Personal information
- Born: 26 March 1976 (age 50)
- Education: Geelong Grammar

Sport
- Sport: Rowing
- Club: Barwon Rowing Club

Medal record
Men's rowing
Representing Australia
World Rowing Championships
| Gold medal – first place | 1997 Aiguebelette | Lwt eight |

= Jon Berney =

Australian rower

Jon Berney (born 26 March 1976) is an Australian world champion lightweight rower. He won a gold medal at the 1997 World Rowing Championships in Aiguebelette with the lightweight men's eight.

==Club and state rowing==
Berney's was educated and took up rowing at Geelong Grammar School.

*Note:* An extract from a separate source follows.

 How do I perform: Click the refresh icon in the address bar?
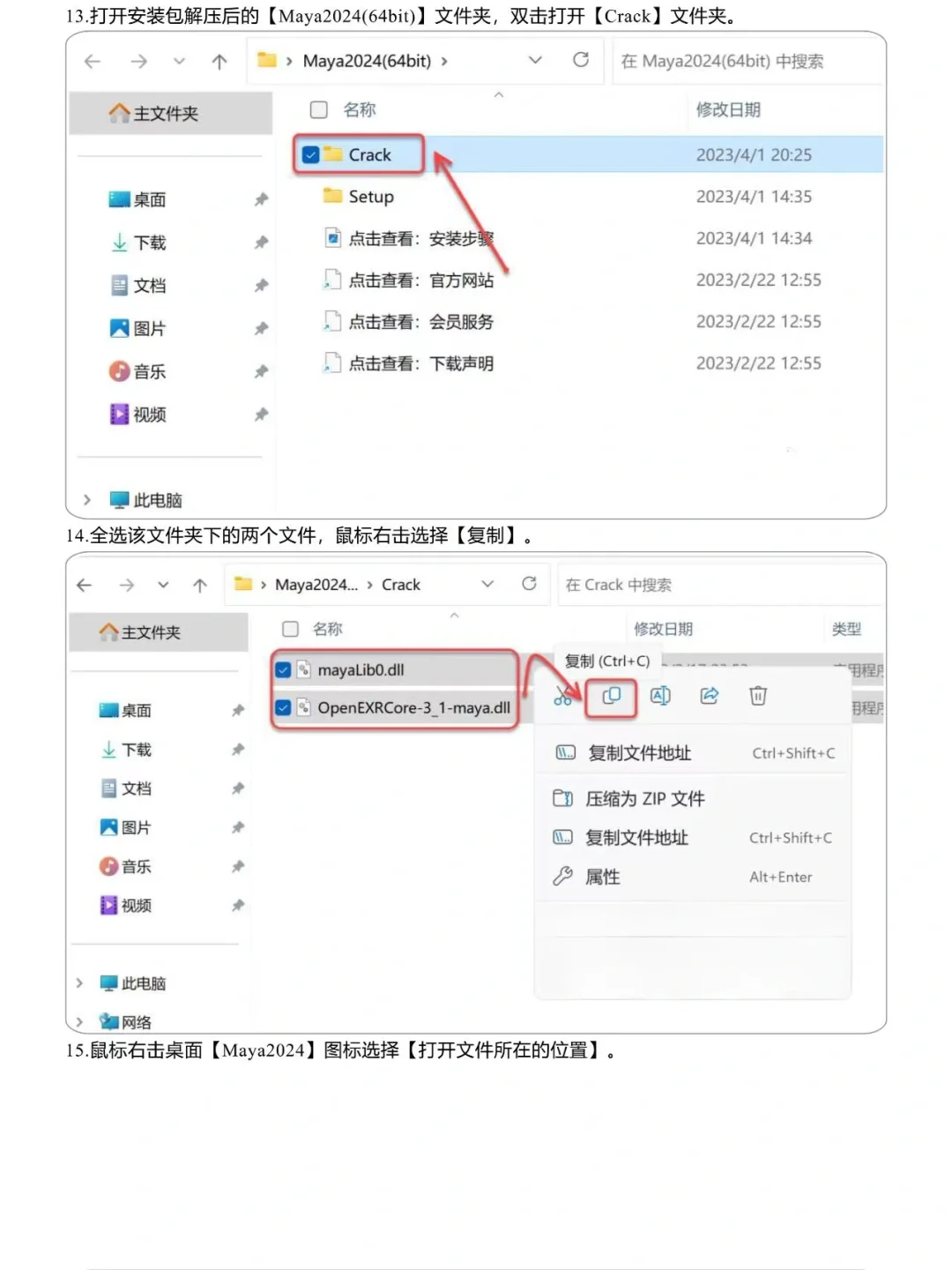pyautogui.click(x=581, y=61)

His senior club rowing was from the Barwon Rowing Club in Geelong.

==International representative rowing==
In 1997, Berney made his Australian representative debut in the Lyall McCarthy coached men's lightweight eight. At the 1997 World Rowing Championships in Aiguebelette, Berney rowed in the four seat of that boat to a final victory by 0.03 seconds with only 1.5 lengths separating the field. Berney won his first and only World Championship title.

In 1998, Berney rowed with his team-mate Alastair Isherwood from the 1997 eight in a lightweight coxless pair. They won silver and then gold at two World Rowing Cups that year in Europe, before racing that pair at the 1998 World Championships in Cologne to a fifth place finish. It was Berney's last Australian representative appearance.

In 2013, Berney was inducted into the Rowing Victoria Hall of Fame.